TASK BRIEF — Please return exactly the lines from the one containing "Task: Expand the Distrib tree folder arrow" through the end of the records, including both.

AVAILABLE RECORDS —
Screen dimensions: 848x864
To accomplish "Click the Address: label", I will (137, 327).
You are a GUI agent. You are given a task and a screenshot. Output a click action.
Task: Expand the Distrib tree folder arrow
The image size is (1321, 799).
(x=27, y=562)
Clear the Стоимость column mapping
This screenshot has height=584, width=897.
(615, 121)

EXERCISE ANSWER —
Task: Expand the Distrib tree folder arrow
The image size is (1321, 799).
(x=27, y=562)
Clear the Стоимость column mapping
This screenshot has height=584, width=897.
(615, 121)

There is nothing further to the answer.